Task instructions =>
Copy each entry as written.

[Stored data entries]

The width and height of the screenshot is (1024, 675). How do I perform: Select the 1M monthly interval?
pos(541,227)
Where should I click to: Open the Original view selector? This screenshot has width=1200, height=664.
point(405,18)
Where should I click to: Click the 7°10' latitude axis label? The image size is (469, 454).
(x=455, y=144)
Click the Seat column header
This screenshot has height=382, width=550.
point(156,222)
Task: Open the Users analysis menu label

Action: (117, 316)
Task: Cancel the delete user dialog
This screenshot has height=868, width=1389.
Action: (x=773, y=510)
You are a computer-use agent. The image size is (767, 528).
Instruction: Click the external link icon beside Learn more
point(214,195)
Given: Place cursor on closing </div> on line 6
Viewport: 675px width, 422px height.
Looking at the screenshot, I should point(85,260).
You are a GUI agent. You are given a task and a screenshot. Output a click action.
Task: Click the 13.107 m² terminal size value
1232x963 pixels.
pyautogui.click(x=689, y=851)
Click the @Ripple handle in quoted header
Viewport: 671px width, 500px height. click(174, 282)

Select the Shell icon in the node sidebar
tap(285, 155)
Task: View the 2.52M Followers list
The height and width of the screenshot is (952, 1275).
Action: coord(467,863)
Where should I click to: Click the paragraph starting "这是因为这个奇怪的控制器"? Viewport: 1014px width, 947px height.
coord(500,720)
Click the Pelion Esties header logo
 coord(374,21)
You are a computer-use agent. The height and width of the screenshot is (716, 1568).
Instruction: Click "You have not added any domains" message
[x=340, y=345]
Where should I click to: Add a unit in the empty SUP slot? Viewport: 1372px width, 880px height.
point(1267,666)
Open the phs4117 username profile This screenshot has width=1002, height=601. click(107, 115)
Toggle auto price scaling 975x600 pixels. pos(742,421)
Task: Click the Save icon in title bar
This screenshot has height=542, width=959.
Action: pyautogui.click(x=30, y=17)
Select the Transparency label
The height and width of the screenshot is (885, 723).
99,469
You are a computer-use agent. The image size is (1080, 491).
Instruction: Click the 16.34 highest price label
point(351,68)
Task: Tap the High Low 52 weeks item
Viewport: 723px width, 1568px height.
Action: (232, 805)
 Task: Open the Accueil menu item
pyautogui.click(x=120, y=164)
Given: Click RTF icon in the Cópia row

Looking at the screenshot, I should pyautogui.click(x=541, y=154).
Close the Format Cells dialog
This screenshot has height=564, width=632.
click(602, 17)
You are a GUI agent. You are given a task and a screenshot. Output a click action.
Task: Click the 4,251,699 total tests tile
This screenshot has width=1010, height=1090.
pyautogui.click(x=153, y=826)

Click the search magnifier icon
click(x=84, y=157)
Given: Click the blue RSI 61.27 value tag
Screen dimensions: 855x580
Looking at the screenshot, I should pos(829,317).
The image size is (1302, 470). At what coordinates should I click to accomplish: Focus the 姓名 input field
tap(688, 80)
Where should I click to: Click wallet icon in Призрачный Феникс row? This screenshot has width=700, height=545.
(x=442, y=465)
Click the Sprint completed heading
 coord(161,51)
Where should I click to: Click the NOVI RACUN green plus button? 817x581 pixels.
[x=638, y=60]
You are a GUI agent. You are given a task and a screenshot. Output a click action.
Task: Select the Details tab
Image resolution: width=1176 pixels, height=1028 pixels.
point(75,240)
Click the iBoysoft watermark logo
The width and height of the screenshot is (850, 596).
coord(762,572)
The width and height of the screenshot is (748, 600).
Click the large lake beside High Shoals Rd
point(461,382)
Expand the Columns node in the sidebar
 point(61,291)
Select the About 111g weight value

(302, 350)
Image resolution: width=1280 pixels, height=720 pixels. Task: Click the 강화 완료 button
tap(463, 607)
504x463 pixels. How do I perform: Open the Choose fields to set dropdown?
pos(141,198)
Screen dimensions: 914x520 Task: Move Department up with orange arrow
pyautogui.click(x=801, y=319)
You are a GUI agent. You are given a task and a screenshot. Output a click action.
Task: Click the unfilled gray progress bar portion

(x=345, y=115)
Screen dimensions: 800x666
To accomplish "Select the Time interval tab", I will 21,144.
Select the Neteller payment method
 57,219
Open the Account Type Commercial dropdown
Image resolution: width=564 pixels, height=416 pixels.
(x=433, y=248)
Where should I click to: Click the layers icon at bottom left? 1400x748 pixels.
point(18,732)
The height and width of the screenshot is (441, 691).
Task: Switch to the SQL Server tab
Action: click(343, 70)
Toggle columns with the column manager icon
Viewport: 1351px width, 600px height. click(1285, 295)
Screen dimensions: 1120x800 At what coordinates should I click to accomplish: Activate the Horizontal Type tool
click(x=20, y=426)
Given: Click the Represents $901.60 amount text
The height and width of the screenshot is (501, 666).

Response to this task =>
The width and height of the screenshot is (1024, 675). How do I perform: Select the 1M monthly interval?
pos(541,227)
Where should I click to: Open the Original view selector? This screenshot has width=1200, height=664.
point(405,18)
Where should I click to: Click the 7°10' latitude axis label? The image size is (469, 454).
(x=455, y=144)
Click the Seat column header
This screenshot has height=382, width=550.
point(156,222)
Task: Open the Users analysis menu label

Action: (117, 316)
Task: Cancel the delete user dialog
This screenshot has height=868, width=1389.
Action: (x=773, y=510)
You are a computer-use agent. The image size is (767, 528).
Instruction: Click the external link icon beside Learn more
point(214,195)
Given: Place cursor on closing </div> on line 6
Viewport: 675px width, 422px height.
Looking at the screenshot, I should point(85,260).
You are a GUI agent. You are given a task and a screenshot. Output a click action.
Task: Click the 13.107 m² terminal size value
1232x963 pixels.
pyautogui.click(x=689, y=851)
Click the @Ripple handle in quoted header
Viewport: 671px width, 500px height. click(174, 282)

Select the Shell icon in the node sidebar
tap(285, 155)
Task: View the 2.52M Followers list
The height and width of the screenshot is (952, 1275).
Action: coord(467,863)
Where should I click to: Click the paragraph starting "这是因为这个奇怪的控制器"? Viewport: 1014px width, 947px height.
coord(500,720)
Click the Pelion Esties header logo
 coord(374,21)
You are a computer-use agent. The height and width of the screenshot is (716, 1568).
Instruction: Click "You have not added any domains" message
[x=340, y=345]
Where should I click to: Add a unit in the empty SUP slot? Viewport: 1372px width, 880px height.
point(1267,666)
Open the phs4117 username profile This screenshot has width=1002, height=601. click(107, 115)
Toggle auto price scaling 975x600 pixels. pos(742,421)
Task: Click the Save icon in title bar
This screenshot has height=542, width=959.
Action: pyautogui.click(x=30, y=17)
Select the Transparency label
The height and width of the screenshot is (885, 723).
99,469
You are a computer-use agent. The image size is (1080, 491).
Instruction: Click the 16.34 highest price label
point(351,68)
Task: Tap the High Low 52 weeks item
Viewport: 723px width, 1568px height.
Action: (232, 805)
 Task: Open the Accueil menu item
pyautogui.click(x=120, y=164)
Given: Click RTF icon in the Cópia row

Looking at the screenshot, I should pyautogui.click(x=541, y=154).
Close the Format Cells dialog
This screenshot has height=564, width=632.
click(602, 17)
You are a GUI agent. You are given a task and a screenshot. Output a click action.
Task: Click the 4,251,699 total tests tile
This screenshot has width=1010, height=1090.
pyautogui.click(x=153, y=826)

Click the search magnifier icon
click(x=84, y=157)
Given: Click the blue RSI 61.27 value tag
Screen dimensions: 855x580
Looking at the screenshot, I should pos(829,317).
The image size is (1302, 470). At what coordinates should I click to accomplish: Focus the 姓名 input field
tap(688, 80)
Where should I click to: Click wallet icon in Призрачный Феникс row? This screenshot has width=700, height=545.
(x=442, y=465)
Click the Sprint completed heading
 coord(161,51)
Where should I click to: Click the NOVI RACUN green plus button? 817x581 pixels.
[x=638, y=60]
You are a GUI agent. You are given a task and a screenshot. Output a click action.
Task: Select the Details tab
Image resolution: width=1176 pixels, height=1028 pixels.
point(75,240)
Click the iBoysoft watermark logo
The width and height of the screenshot is (850, 596).
coord(762,572)
The width and height of the screenshot is (748, 600).
Click the large lake beside High Shoals Rd
point(461,382)
Expand the Columns node in the sidebar
 point(61,291)
Select the About 111g weight value

(302, 350)
Image resolution: width=1280 pixels, height=720 pixels. Task: Click the 강화 완료 button
tap(463, 607)
504x463 pixels. How do I perform: Open the Choose fields to set dropdown?
pos(141,198)
Screen dimensions: 914x520 Task: Move Department up with orange arrow
pyautogui.click(x=801, y=319)
You are a GUI agent. You are given a task and a screenshot. Output a click action.
Task: Click the unfilled gray progress bar portion

(x=345, y=115)
Screen dimensions: 800x666
To accomplish "Select the Time interval tab", I will 21,144.
Select the Neteller payment method
 57,219
Open the Account Type Commercial dropdown
Image resolution: width=564 pixels, height=416 pixels.
(x=433, y=248)
Where should I click to: Click the layers icon at bottom left? 1400x748 pixels.
point(18,732)
The height and width of the screenshot is (441, 691).
Task: Switch to the SQL Server tab
Action: click(343, 70)
Toggle columns with the column manager icon
Viewport: 1351px width, 600px height. click(1285, 295)
Screen dimensions: 1120x800 At what coordinates should I click to accomplish: Activate the Horizontal Type tool
click(x=20, y=426)
Given: Click the Represents $901.60 amount text
The height and width of the screenshot is (501, 666).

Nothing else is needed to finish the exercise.